▶ [ACTION ITEM] Provide again, from the entries below, every line from the one containing "Image resolution: width=600" through the one containing "has width=1568, height=373.", exactly as written, and no other line.

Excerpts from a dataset

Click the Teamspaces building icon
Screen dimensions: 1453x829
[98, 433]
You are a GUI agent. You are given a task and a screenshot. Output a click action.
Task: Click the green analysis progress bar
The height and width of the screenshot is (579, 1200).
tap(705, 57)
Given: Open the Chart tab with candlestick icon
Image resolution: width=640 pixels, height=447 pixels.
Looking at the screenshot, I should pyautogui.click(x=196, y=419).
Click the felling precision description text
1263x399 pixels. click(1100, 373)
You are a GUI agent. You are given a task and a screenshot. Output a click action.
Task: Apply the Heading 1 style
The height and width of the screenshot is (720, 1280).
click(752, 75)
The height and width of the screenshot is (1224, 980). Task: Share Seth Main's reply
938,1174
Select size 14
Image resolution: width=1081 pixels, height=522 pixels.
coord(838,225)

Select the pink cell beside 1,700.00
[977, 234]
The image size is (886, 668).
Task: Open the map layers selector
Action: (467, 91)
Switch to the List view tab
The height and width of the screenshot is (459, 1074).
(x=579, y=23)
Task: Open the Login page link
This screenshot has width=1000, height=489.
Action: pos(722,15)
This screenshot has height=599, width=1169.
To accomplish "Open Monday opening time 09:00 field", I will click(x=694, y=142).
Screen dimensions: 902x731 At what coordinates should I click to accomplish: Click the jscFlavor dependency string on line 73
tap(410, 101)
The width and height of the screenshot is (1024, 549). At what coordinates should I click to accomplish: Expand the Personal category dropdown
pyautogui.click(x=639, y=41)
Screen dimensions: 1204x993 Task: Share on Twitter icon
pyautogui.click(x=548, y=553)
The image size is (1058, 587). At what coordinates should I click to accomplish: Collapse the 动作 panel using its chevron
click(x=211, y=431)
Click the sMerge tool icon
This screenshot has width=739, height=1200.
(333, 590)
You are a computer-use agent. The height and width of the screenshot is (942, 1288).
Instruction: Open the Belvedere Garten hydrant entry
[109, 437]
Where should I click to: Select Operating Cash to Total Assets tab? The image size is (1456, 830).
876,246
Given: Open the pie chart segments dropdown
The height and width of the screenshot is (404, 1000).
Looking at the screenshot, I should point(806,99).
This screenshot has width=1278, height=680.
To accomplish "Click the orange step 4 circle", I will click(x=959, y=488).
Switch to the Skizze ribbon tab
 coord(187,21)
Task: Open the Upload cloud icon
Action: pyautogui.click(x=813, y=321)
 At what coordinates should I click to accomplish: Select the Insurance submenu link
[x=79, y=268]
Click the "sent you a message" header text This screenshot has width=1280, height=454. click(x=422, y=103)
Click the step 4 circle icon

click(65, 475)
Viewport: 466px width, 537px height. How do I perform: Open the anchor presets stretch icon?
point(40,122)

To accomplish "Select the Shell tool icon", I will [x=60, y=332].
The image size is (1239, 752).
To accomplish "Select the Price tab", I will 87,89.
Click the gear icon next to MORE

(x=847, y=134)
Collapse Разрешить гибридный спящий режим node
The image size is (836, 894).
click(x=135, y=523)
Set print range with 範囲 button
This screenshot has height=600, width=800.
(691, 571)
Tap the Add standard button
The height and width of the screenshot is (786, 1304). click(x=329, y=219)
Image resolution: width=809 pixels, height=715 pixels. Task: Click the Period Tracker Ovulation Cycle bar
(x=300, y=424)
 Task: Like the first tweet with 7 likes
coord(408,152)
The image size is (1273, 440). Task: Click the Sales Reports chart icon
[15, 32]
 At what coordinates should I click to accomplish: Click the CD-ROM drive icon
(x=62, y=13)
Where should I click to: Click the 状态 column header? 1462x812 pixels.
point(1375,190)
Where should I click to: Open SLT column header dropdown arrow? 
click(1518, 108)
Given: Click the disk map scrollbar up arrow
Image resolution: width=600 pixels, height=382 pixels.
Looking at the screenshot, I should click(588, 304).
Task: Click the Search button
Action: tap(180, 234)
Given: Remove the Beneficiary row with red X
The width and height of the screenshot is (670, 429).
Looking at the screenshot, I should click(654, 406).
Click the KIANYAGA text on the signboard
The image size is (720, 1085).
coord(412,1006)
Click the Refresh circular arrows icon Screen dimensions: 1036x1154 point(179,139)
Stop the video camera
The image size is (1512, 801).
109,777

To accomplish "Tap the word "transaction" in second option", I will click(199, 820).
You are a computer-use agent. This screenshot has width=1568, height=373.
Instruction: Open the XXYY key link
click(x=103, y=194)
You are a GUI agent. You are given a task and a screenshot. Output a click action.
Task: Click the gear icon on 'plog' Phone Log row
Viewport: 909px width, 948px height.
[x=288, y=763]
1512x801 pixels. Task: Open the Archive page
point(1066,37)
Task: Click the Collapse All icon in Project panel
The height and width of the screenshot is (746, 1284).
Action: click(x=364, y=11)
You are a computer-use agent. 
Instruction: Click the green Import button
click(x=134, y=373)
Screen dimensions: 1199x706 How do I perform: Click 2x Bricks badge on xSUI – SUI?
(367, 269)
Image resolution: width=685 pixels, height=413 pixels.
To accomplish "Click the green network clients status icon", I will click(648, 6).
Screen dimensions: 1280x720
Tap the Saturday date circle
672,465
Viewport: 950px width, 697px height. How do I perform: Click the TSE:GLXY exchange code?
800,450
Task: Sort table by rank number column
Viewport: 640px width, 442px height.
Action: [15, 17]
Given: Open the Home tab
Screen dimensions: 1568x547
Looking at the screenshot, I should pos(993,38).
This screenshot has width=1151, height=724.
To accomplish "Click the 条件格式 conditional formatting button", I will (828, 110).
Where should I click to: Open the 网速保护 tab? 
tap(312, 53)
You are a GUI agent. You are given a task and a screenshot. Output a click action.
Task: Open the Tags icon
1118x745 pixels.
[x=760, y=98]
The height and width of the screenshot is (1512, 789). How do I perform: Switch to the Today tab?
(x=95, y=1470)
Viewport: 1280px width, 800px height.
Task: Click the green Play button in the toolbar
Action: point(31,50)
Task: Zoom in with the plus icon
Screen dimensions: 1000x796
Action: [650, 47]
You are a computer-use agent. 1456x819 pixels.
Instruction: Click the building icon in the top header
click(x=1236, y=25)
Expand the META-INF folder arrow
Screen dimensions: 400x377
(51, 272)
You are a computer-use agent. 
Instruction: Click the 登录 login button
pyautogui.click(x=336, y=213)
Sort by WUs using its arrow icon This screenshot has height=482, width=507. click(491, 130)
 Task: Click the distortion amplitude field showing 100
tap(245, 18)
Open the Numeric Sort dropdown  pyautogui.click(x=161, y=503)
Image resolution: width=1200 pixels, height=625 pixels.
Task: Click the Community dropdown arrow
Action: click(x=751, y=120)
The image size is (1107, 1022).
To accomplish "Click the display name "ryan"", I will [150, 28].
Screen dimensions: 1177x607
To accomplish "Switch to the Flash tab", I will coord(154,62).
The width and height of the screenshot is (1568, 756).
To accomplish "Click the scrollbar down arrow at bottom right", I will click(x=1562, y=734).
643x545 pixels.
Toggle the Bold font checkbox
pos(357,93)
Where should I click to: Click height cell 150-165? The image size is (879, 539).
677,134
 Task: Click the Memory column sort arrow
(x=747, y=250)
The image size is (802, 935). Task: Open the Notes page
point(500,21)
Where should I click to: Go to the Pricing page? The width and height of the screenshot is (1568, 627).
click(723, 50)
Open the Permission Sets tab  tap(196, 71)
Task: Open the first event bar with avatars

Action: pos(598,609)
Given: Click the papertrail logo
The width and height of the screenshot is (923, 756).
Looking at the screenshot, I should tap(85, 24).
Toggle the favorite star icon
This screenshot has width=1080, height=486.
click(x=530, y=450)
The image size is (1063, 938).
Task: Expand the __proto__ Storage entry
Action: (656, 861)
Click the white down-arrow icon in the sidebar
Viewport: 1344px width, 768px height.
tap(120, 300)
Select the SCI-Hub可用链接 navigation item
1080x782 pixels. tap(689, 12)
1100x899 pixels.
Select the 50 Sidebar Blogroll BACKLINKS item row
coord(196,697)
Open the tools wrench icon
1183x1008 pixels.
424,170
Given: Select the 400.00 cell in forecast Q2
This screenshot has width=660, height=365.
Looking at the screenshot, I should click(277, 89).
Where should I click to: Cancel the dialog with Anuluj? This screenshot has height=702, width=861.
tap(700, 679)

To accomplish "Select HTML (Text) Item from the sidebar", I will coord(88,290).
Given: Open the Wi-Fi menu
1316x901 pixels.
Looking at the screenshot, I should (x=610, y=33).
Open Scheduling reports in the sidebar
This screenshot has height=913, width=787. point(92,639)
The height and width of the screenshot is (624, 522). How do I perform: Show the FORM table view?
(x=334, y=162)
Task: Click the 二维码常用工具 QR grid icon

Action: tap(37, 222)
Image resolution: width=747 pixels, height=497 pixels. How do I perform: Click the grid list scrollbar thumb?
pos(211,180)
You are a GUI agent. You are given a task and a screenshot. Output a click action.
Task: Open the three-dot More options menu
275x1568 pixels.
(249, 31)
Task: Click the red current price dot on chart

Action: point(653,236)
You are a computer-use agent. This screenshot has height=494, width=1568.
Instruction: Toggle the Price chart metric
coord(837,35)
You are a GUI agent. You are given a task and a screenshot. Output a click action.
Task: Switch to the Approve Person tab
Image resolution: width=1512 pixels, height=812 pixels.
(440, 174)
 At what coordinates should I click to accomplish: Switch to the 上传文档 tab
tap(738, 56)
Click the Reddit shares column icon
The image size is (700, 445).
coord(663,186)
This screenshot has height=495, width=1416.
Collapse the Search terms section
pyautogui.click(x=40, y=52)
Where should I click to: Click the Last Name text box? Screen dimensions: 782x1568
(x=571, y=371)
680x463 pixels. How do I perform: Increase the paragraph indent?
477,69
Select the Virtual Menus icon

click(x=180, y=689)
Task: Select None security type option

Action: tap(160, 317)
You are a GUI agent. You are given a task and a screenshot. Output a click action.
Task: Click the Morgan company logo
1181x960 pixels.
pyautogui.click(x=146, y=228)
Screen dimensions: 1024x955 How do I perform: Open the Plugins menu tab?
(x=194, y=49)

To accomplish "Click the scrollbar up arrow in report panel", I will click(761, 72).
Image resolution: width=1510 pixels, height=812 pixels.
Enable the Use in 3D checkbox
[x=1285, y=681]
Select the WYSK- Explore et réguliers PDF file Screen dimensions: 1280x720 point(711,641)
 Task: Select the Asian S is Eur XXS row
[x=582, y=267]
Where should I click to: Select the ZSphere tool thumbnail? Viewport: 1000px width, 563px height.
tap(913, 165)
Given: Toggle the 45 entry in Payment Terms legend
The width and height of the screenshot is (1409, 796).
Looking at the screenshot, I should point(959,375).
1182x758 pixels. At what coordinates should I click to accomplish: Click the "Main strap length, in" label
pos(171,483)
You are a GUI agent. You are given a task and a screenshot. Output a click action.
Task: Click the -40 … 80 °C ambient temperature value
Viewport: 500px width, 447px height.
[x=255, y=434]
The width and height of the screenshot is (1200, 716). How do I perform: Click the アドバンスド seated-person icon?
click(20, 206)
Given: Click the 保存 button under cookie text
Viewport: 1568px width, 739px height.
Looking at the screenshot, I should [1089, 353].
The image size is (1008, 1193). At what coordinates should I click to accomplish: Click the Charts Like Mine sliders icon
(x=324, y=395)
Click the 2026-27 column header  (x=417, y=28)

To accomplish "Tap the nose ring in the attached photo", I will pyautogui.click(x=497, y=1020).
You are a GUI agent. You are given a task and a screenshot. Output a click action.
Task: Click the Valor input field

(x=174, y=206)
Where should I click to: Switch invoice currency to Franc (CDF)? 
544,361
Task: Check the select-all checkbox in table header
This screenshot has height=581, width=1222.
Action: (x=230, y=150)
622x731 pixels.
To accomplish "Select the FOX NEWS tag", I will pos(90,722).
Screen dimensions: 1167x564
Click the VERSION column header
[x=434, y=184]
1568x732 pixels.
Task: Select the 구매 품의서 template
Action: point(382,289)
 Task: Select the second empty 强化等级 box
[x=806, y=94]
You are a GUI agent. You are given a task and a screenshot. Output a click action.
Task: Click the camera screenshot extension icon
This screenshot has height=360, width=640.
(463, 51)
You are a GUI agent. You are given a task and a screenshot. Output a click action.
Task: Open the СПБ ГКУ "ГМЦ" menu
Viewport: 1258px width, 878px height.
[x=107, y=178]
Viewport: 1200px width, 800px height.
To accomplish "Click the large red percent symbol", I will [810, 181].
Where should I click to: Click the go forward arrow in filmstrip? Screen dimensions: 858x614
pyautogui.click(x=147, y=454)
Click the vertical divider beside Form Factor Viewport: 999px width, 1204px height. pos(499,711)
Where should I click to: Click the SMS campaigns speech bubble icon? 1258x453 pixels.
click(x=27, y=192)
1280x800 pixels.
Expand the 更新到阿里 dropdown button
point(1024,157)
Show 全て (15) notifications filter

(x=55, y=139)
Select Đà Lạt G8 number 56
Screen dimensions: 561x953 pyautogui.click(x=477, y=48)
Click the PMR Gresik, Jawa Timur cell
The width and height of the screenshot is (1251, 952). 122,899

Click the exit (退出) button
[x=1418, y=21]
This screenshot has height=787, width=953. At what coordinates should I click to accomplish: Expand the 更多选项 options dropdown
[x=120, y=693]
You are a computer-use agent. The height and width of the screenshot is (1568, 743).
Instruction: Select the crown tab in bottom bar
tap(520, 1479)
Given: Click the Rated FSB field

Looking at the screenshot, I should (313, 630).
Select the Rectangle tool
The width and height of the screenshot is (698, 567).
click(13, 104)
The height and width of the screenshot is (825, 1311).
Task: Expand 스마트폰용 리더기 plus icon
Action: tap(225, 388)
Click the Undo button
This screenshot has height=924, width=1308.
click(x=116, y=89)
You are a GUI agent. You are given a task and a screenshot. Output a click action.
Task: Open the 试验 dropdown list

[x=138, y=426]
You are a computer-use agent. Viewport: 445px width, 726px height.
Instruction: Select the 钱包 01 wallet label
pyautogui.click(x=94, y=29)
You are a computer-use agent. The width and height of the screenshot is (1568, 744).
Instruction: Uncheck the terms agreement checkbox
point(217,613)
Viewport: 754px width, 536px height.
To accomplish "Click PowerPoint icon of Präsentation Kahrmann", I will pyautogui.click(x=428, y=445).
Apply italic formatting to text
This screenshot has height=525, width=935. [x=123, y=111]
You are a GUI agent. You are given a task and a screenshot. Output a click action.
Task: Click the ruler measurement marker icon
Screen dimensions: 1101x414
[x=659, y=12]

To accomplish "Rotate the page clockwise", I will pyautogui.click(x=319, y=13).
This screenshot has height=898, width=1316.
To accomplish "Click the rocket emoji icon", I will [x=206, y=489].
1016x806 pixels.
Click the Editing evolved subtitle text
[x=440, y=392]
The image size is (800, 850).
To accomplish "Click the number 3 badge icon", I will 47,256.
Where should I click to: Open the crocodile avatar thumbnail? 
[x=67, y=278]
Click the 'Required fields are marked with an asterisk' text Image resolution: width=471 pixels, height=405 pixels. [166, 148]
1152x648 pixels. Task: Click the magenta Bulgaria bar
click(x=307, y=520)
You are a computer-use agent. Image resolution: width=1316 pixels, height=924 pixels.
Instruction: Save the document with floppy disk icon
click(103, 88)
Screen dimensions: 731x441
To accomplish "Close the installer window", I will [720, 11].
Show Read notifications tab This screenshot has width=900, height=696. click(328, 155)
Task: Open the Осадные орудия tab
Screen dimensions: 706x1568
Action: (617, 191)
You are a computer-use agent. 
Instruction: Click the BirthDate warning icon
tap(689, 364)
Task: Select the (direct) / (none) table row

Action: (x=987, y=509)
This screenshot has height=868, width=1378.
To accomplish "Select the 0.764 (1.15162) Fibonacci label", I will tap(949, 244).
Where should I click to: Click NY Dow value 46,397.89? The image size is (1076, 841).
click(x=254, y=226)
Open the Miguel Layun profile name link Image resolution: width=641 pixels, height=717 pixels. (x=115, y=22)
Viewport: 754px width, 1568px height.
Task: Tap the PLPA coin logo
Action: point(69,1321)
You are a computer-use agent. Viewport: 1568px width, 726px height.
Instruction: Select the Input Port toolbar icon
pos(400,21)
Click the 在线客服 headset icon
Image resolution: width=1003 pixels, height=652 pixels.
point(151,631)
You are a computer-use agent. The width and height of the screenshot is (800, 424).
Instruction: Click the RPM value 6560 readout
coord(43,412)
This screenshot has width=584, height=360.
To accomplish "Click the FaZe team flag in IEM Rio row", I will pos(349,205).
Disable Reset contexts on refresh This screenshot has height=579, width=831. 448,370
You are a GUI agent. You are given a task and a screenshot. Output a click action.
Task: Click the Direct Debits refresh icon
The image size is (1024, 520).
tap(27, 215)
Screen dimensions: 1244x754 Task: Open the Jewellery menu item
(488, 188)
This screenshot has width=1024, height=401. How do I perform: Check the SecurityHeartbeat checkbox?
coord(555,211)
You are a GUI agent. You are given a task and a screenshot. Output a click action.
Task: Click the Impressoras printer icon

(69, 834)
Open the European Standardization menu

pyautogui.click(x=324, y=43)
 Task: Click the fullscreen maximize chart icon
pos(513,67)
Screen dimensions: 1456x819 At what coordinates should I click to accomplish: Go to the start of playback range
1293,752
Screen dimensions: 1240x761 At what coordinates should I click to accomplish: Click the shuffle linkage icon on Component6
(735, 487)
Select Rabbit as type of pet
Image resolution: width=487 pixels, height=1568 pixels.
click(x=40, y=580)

▶ [ANSWER SECTION]
Image resolution: width=600 pixels, height=382 pixels.
Looking at the screenshot, I should click(588, 304).
Task: Click the Search button
Action: tap(180, 234)
Given: Remove the Beneficiary row with red X
The width and height of the screenshot is (670, 429).
Looking at the screenshot, I should click(654, 406).
Click the KIANYAGA text on the signboard
The image size is (720, 1085).
coord(412,1006)
Click the Refresh circular arrows icon Screen dimensions: 1036x1154 point(179,139)
Stop the video camera
The image size is (1512, 801).
109,777

To accomplish "Tap the word "transaction" in second option", I will click(199, 820).
You are a computer-use agent. This screenshot has width=1568, height=373.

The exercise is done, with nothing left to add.